Reuniones de Primavera 2026 del FMI y el Banco Mundial
OIT advierte del deterioro del mercado laboral por las perturbaciones globales
Aunque el crecimiento mundial parece estable, las debilidades estructurales del mercado de trabajo y la
escalada del conflicto en Oriente Medio amenazan los ingresos y el empleo de millones de personas, advierte Gilbert F. Houngbo en las Reuniones de Primavera del FMI y el Banco Mundial.
GINEBRA (OIT Noticias) – Los mercados de trabajo mundiales parecen, en general, estables, con un desempleo sin cambios y un crecimiento que continúa hasta principios de 2026. Sin embargo, bajo esta superficie, las debilidades estructurales, incluida la amplia informalidad y la pobreza extrema, están poniendo en riesgo a millones de trabajadores, según ha señalado el Director General de la Organización Internacional del Trabajo (OIT), Gilbert F. Houngbo.
En sus declaraciones ante las Reuniones de Primavera del Fondo Monetario Internacional (FMI) y el Banco Mundial en Washington D. C., Houngbo subrayó que los déficits persistentes de trabajo decente están socavandola cohesión social y la resiliencia económica.
“El desafío más profundo es la calidad del empleo y la transformación estructural.

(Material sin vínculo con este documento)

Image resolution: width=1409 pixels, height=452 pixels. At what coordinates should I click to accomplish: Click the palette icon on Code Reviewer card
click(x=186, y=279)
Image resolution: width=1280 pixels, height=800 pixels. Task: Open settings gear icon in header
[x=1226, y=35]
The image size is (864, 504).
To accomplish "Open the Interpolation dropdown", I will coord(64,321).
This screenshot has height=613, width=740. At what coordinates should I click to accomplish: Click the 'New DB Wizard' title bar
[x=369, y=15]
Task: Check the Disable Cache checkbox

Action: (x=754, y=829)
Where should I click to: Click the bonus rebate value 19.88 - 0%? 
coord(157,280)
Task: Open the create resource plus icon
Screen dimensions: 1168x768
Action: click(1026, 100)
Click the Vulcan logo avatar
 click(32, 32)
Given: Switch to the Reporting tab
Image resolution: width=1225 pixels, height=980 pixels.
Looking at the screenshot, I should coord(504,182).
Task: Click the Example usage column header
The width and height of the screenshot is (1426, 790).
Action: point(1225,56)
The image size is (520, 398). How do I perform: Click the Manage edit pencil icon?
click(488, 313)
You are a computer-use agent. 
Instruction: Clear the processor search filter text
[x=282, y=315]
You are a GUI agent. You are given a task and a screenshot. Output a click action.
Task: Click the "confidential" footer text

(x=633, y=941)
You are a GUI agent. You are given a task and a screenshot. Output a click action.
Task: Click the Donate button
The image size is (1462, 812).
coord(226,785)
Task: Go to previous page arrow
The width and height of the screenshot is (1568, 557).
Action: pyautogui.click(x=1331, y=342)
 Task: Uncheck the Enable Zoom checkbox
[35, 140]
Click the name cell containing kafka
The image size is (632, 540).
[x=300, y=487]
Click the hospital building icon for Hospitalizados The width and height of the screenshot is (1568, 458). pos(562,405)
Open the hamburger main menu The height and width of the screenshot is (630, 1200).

Unos 284 millones de trabajadores siguen viviendo en pobreza extrema, mientras que 2.100 millones de trabajadores, casi el 58 % de la fuerza de trabajo mundial, permanecen en el empleo informal”, señaló.
Houngbo observó que el aumento de la deuda soberana, el espacio fiscal limitado y la elevada incertidumbre económica restringen aún más la capacidad de los gobiernos para apoyar a los trabajadores y fortalecer los mercados de trabajo.
Conflicto en Oriente Medio: intensificación de riesgos económicos y laborales
El conflicto en curso en Oriente Medio está intensificando vulnerabilidades preexistentes y transmitiendo perturbaciones a través de los mercados energéticos, las interrupciones del comercio y el aumento de los costos, lo que incrementa el riesgo de efectos graves y duraderos en el mundo del trabajo, afirmó el Director General.
En los países más afectados, se prevé que los daños a las infraestructuras, las interrupciones de la actividad empresarial, los desplazamientos y la inseguridad reduzcan el empleo y los ingresos, al tiempo que ejerzan presión sobre las instituciones del mercado de trabajo y los servicios públicos.